Ceux qui ont fait fortune font profession de religiosité. Des réseaux d’ONG quadrillent l’ensemble des économies arabes. Elles ont une grande influence sur les populations. Elles subviennent aux besoins, mais en échange les assistés sont invités à aller à la mosquée et à se conformer aux codes de l’islam. Dans les milieux totalement délaissés socialement, des prédicateurs totalement radicaux gagnent ainsi des gens qui n’ont aucune autre perspective. Par exemple au Liban des familles envoyaient leurs fils dans les milices afin qu’ils gagnent la vie de la famille.

« J’étais sûr, ajoute Georges Corm, de la victoire des Frères Musulmans et de celle d’Ennahda, car ils avaient à leur disposition tous les moyens médiatiques et financiers. La bataille engagée entre les mouvances islamistes et ceux qui ne partagent pas l’idéologie du wahhabisme, va être déterminante. Problème, l’alliance entre les puissances occidentales, l’OTAN, et les mouvements islamistes. Dans le monde seuls trois États sont à prétention religieuse : Israël, l’Arabie Saoudite et le Pakistan. Trois grands alliés des États-Unis. Un tel degré d’immixtion dans les affaires intérieures des pays… On essaie maintenant de clore avec les mouvements islamistes l’ouverture qui a eu lieu en 2011 d’un cycle de révolutions. »

Georges Corm note qu’il y a eu ailleurs aussi, en Espagne avec les Indignés, en Grèce, aux États-Unis… des mouvements révolutionnaires. Mais qu’on applique aux pays arabes une grille de lecture religieuse de ces mouvements, alors que les vrais enjeux sont économiques et politiques. « On devrait se demander : qu’est-ce que je peux faire pour amener la paix ? Au lieu de cela, on cause la mort d’un demi-million d’enfants, femmes et vieillards en Irak, on cultive l’idée primitive que tout ira bien quand on aura coupé la tête à Nasser, à Saddam Hussein, à Bachar el-Assad… La passion de dominer l’emporte, il y a très peu de rationalité dans la géopolitique. »

----

* _SÉRIE D’EXERCICES_:
1. Dites si chaque affirmation concorde avec le texte sur Georges Corm. Répondez par oui ou non et citez tels quels les mots du texte qui tranchent. (a) Selon Georges Corm, seuls trois États au monde ont une prétention religieuse. (b) Georges Corm s’attendait à la défaite des Frères Musulmans et d’Ennahda. (c) D’après le texte, les vrais enjeux des mouvements dans les pays arabes sont religieux.
2. Recopiez sans rien changer le passage du texte sur Georges Corm qui va de « Ceux qui ont » à « de la famille. ».
Ces enregistrements proviennent d’une autre source que le texte.

Entrées tirées d’une collection:
----

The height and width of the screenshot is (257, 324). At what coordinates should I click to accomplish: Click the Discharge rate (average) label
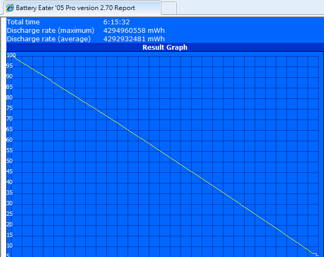49,39
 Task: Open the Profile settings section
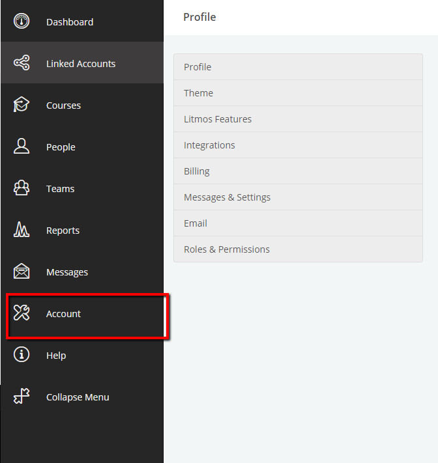[x=299, y=67]
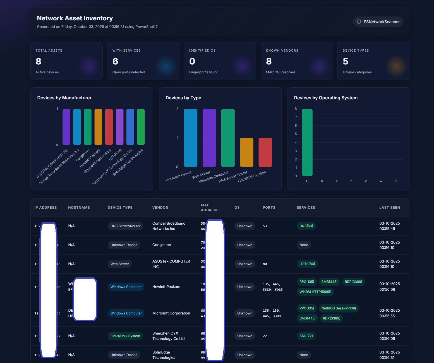Open the Identified OS stat card

coord(220,61)
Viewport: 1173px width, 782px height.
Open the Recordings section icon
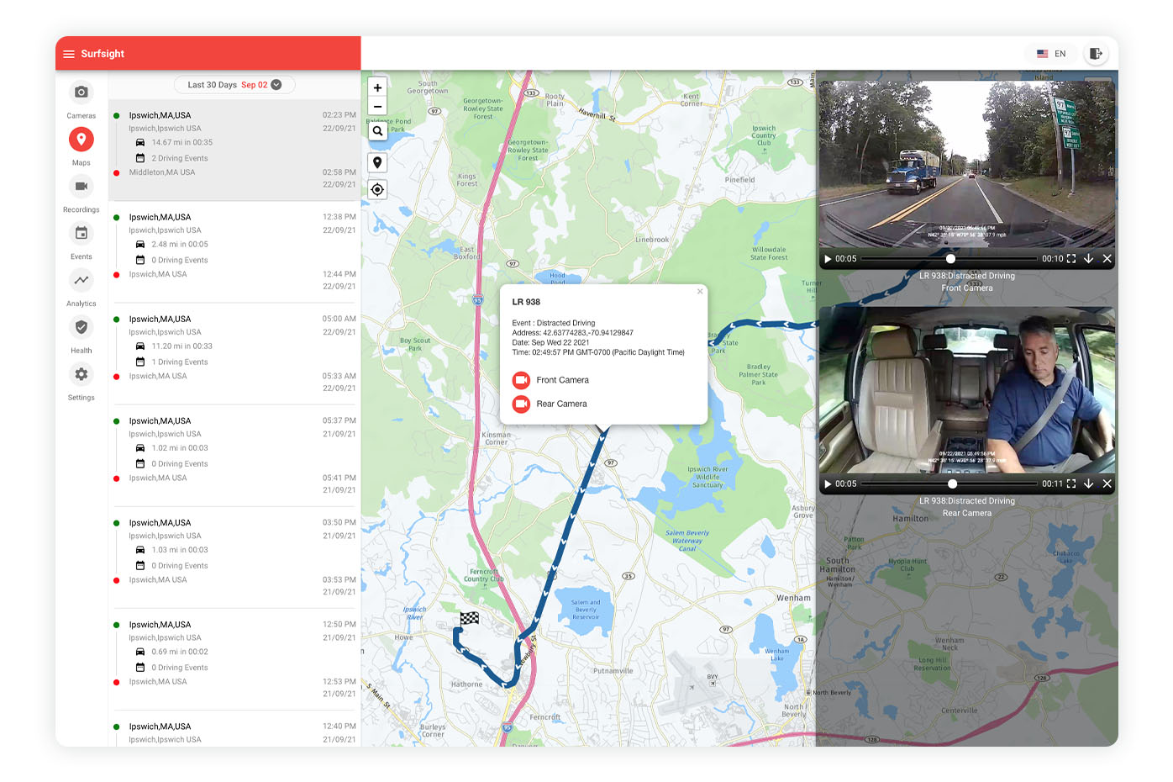coord(81,187)
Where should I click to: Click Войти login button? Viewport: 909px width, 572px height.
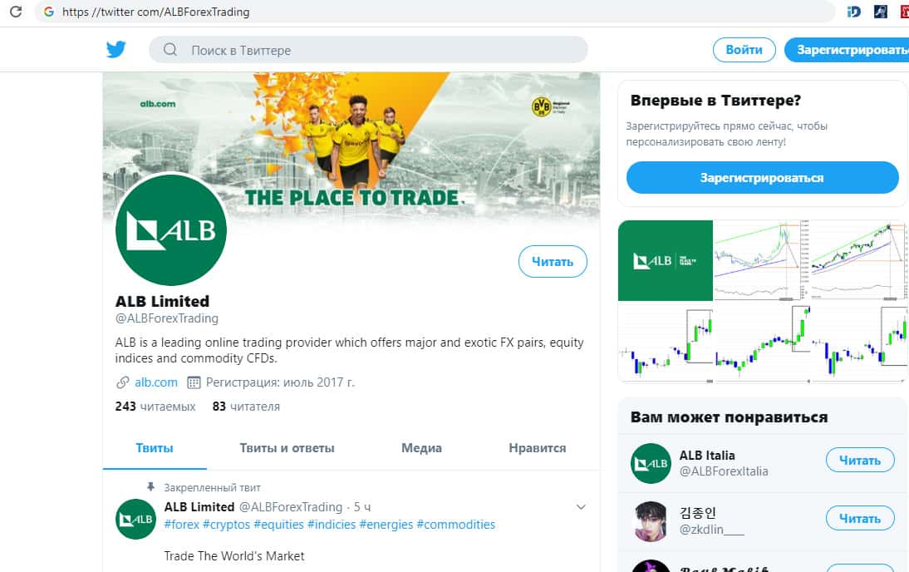click(x=744, y=50)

----

* _LES RÉPONSES_:
1.
(a) Oui : « Dans le monde seuls trois États sont à prétention religieuse : Israël, l’Arabie Saoudite et le Pakistan. »
(b) Non : « J’étais sûr, ajoute Georges Corm, de la victoire des Frères Musulmans et de celle d’Ennahda »
(c) Non : « alors que les vrais enjeux sont économiques et politiques »

2.
Ceux qui ont fait fortune font profession de religiosité. Des réseaux d’ONG quadrillent l’ensemble des économies arabes. Elles ont une grande influence sur les populations. Elles subviennent aux besoins, mais en échange les assistés sont invités à aller à la mosquée et à se conformer aux codes de l’islam. Dans les milieux totalement délaissés socialement, des prédicateurs totalement radicaux gagnent ainsi des gens qui n’ont aucune autre perspective. Par exemple au Liban des familles envoyaient leurs fils dans les milices afin qu’ils gagnent la vie de la famille.